▸ **Available records**:
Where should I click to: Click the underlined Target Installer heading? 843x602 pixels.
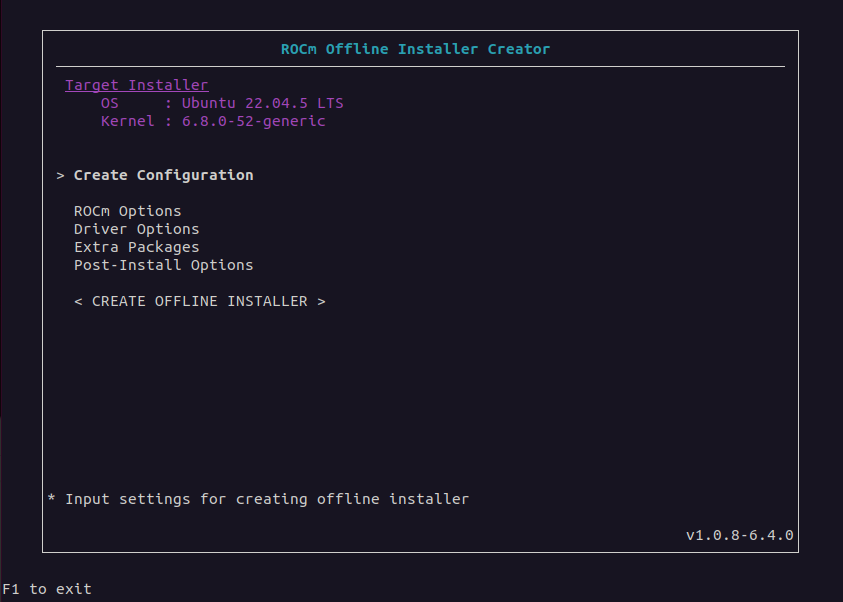tap(137, 85)
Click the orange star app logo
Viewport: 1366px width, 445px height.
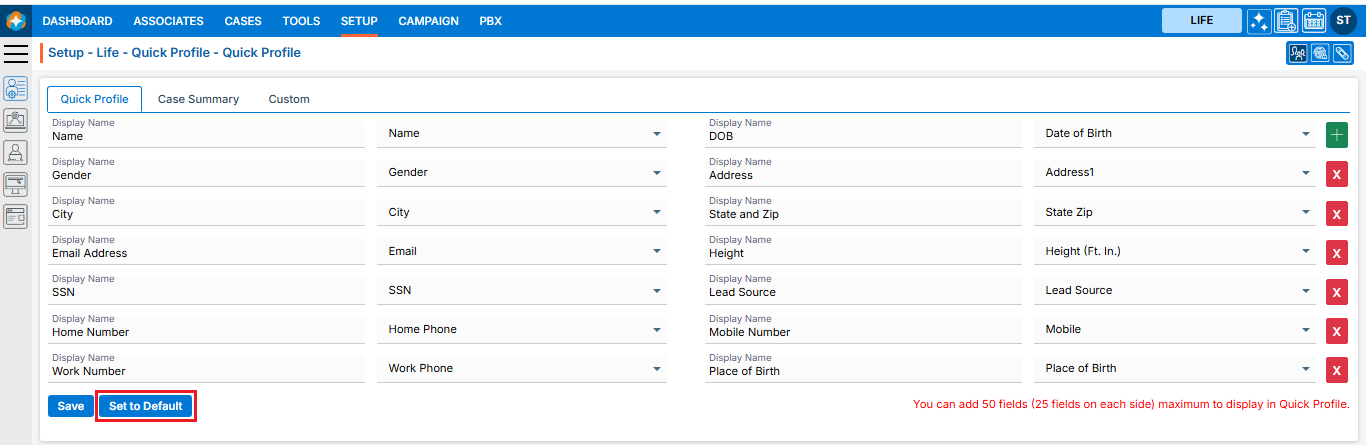point(16,21)
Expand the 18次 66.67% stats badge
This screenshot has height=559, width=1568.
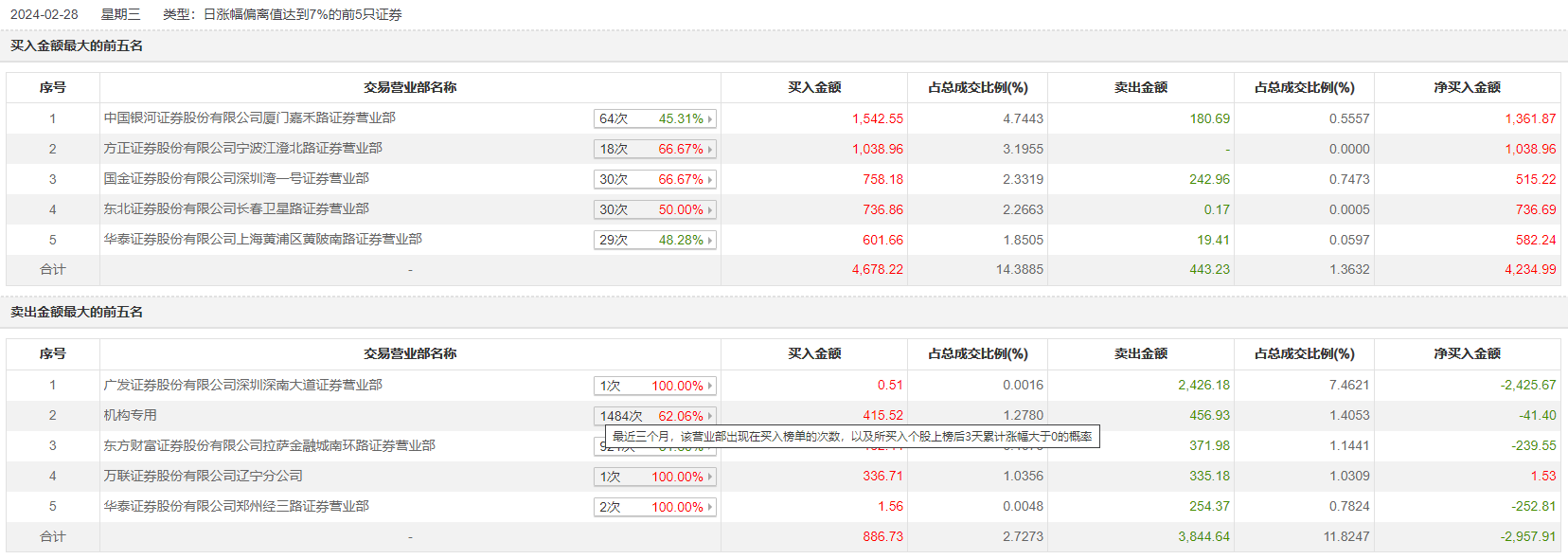pos(654,149)
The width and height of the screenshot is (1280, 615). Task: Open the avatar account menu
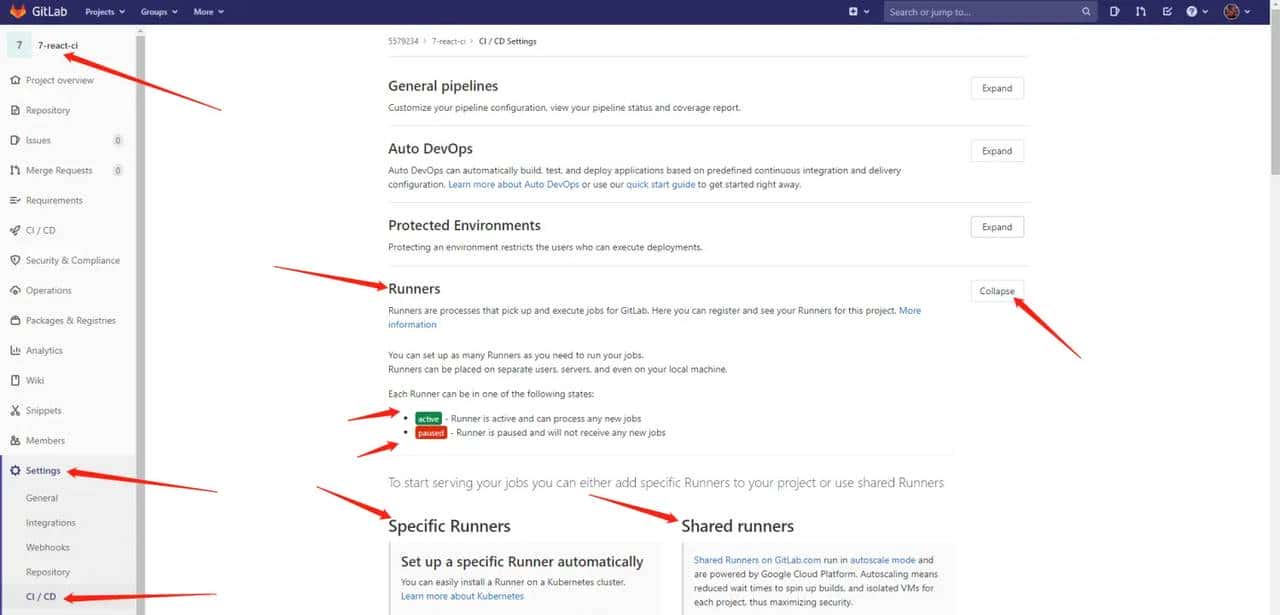pyautogui.click(x=1231, y=11)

▸ **What is expected**: Repeat, exactly and only, the lines from the one containing "Viewport: 1366px width, 445px height." through the final line of the data, both ends included, leaving out any picture.

▸ **Output of the task**:
Viewport: 1366px width, 445px height.
point(16,21)
Expand the 18次 66.67% stats badge
This screenshot has height=559, width=1568.
pos(654,149)
The width and height of the screenshot is (1280, 615). Task: Open the avatar account menu
pyautogui.click(x=1231, y=11)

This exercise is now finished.